Isolierung von Riesen Lampbrush Chromosome von Living Oozyten von Fröschen und Salamandern
Summary
Wir präsentieren einfache Techniken für aus lebenden Eizellen von Fröschen und Salamandern Riese transcriptionsaktive Lampbrush Chromosomen zu isolieren. Wir beschreiben , wie diese Chromosomen "lebendig" durch Phasenkontrast oder Differentialinterferenzkontrast zu beobachten, und wie man sie in – situ – Hybridisierung oder Immunfluoreszenzanfärbung für fluoreszierende zu beheben.
Abstract
Wir beschreiben Methoden für die riesigen transcriptionsaktive Lampbrush Chromosomen studieren (LBCS) in der Eizelle gefunden, oder unlaid Ei, von Fröschen und Salamandern. Einzelne LBCS kann bis zu 1 mm lang sein und sie befinden sich in einem gigantischen Kern, selbst mit einem Durchmesser von 0,5 mm. Die große Größe der Chromosomen ermöglicht unvergleichliche Beobachtungen von aktiven Genen, die durch Licht optische Mikroskopie, aber zugleich werden spezielle Techniken zur Isolierung des Kerns, das Entfernen der Kernhülle erforderlich, und die Chromosomen auf einem Objektträger verteilen. Die Eizelle Kern auch die Keimbläschen (GV) genannt wird, wird in einem Medium isoliert, die teilweise Gelieren des nuklearen Aktin ermöglicht und bewahrt die empfindliche Struktur der LBCS. Dieser Schritt erfolgt manuell unter einem Binokular Juwelier Pinzette. Als nächstes wird die Kernhülle, wieder manuell mit Juwelier einer Pinzette entfernt. Die Kerninhalte werden schnell auf ein Medium überführt, die dispeRSES das Aktin-Gel und ermöglicht es, die unbeschädigte LBCS auf einen Objektträger zu begleichen. An diesem Punkt die LBCS und andere Kernorganellen kann durch Phasenkontrast oder Differentialinterferenzkontrastmikroskopie betrachtet werden, obwohl feinere Details durch die Brownsche Bewegung verdeckt sind. Für hochauflösende mikroskopische Beobachtung oder molekulare Analyse wird die gesamte Zubereitung die empfindlichen LBCS fest an der Folie zu befestigen zentrifugiert.
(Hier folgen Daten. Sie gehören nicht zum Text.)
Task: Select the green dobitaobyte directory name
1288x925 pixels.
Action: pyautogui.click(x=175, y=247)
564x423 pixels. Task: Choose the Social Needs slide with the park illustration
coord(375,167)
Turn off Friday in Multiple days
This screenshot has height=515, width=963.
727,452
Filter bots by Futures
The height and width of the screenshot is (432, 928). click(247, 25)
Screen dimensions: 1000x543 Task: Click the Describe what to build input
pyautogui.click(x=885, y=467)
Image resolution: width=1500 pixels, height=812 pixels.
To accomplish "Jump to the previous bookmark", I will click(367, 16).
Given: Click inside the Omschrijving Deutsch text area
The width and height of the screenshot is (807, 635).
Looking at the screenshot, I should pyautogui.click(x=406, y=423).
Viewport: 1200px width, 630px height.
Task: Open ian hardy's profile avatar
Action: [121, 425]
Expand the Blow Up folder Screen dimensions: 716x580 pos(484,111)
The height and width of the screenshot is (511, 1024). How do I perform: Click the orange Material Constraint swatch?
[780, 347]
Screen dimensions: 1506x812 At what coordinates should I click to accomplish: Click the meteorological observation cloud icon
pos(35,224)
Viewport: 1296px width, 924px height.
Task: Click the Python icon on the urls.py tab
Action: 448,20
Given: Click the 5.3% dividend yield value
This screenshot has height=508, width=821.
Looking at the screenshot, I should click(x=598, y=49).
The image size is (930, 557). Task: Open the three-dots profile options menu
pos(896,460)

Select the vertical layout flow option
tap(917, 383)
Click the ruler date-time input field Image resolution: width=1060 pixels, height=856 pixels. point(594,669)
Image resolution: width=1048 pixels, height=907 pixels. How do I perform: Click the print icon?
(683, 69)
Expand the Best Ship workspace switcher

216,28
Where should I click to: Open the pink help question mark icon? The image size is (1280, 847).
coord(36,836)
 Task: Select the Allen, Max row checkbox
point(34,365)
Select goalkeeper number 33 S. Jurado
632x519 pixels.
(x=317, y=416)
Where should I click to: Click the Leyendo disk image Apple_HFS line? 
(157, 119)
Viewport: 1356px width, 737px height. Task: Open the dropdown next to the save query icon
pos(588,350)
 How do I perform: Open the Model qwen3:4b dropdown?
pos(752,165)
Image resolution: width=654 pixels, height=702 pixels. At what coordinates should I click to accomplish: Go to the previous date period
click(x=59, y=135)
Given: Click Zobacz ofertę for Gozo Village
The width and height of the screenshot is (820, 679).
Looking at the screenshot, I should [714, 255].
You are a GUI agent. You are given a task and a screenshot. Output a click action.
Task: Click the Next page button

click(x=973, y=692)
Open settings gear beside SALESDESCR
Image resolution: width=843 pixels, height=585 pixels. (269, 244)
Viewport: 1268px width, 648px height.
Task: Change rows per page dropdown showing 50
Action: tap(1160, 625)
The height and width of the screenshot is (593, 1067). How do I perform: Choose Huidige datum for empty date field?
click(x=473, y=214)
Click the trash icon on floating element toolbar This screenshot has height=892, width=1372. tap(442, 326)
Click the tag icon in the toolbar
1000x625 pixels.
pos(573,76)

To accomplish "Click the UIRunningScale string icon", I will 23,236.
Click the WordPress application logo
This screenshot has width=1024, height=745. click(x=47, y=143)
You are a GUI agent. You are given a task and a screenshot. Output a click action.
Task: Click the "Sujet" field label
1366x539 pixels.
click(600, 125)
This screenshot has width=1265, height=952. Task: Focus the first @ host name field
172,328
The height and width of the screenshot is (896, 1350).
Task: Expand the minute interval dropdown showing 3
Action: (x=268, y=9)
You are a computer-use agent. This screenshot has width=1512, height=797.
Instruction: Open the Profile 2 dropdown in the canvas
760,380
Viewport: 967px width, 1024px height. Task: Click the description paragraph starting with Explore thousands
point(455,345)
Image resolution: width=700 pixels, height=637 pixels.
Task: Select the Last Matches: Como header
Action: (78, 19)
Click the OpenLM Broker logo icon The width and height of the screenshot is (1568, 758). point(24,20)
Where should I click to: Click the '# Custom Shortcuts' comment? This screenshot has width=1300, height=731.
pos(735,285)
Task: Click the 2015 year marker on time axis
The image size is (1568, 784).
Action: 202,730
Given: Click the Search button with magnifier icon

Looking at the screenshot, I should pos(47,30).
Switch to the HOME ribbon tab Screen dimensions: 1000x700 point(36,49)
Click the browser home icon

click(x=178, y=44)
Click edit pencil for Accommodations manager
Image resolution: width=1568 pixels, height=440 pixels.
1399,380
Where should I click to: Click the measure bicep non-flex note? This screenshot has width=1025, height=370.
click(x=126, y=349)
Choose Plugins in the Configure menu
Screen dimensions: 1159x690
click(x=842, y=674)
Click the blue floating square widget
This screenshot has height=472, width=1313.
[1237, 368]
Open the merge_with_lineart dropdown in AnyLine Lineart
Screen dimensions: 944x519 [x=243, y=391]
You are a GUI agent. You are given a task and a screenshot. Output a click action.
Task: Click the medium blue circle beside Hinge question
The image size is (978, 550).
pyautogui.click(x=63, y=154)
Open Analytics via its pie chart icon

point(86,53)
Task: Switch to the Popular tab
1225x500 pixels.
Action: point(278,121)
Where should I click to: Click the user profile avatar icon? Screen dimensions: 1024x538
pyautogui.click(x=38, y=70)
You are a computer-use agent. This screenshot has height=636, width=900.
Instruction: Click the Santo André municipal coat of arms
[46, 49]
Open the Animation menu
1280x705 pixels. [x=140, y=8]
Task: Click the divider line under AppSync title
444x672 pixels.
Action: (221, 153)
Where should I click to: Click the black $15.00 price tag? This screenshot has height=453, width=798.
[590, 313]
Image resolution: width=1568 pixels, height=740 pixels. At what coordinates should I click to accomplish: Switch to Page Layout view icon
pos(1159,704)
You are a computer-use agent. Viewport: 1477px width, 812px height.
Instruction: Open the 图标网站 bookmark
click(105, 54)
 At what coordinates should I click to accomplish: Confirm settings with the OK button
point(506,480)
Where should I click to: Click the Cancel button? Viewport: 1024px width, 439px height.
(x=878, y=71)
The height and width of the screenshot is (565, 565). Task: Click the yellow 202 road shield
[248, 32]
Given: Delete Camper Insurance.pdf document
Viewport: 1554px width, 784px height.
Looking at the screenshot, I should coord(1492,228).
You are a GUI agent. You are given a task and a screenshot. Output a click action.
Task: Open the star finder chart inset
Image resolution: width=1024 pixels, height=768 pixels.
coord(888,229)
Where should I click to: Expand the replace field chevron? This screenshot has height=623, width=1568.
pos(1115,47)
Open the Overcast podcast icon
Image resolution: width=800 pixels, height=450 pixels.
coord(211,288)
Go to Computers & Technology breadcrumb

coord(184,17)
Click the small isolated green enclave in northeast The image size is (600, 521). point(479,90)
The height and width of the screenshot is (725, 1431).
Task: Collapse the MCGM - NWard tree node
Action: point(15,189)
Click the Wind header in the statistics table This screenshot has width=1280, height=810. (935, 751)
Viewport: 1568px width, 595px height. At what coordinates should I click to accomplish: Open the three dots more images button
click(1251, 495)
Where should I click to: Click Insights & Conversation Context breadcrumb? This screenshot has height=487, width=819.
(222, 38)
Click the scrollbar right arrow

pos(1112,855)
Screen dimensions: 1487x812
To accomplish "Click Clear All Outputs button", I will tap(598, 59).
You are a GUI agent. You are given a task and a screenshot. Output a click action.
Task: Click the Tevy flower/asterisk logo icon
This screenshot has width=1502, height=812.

Eine kurze Fixierung in Paraformaldehyd wird dann durch Immunfluoreszenzfärbung oder in situ – Hybridisierung verfolgt. LBCS sind in einem transkriptionell aktiven Zustand und ihre enorme Größe ermöglicht auf der individuellen Genniveau molekulare Analyse mittels konfokaler oder superauflösende Mikroskopie.
Introduction
Die meisten Wirbeltiere, mit der bemerkenswerten Ausnahme von Beuteltiere und Plazentatiere, produzieren große yolky Eier. Trotz ihrer zum Teil enorme Größe sind diese Eier einzelne Zellen, die ihre endgültige Dimension erreichen, während noch im Ovar der weiblichen. Ovarian Eier werden Eizellen genannt und jedes enthält typischerweise einen einzigen riesigen Kern, seit dem Anfang des 19. Jahrhunderts als Keimbläschen bekannt oder einfach GV. 1 Oozyten der gemeinsamen Labor Frösche, Xenopus laevis und Xenopus tropicalis, einen maximalen Durchmesser von 1,2 mm und 0,8 mm bzw. (Abbildung 1) erreichen. Die GVs von reifen Eizellen dieser beiden Frösche sind 0,3-0,4 mm Durchmesser (2, 3). Molche haben in der Regel noch größere Eizellen und GVs. Völlig reife Eizellen des mexikanischen Axolotl Ambystoma mexicanum, sind mehr als 2 mm im Durchmesser und der GV ist etwa 0,5 mm. Somit sind diese Kerne gut sichtbar für das bloße Auge und kannwerden in vielfältiger Weise manipuliert, die mit den Kernen der typischen somatischen Zellen unmöglich sind.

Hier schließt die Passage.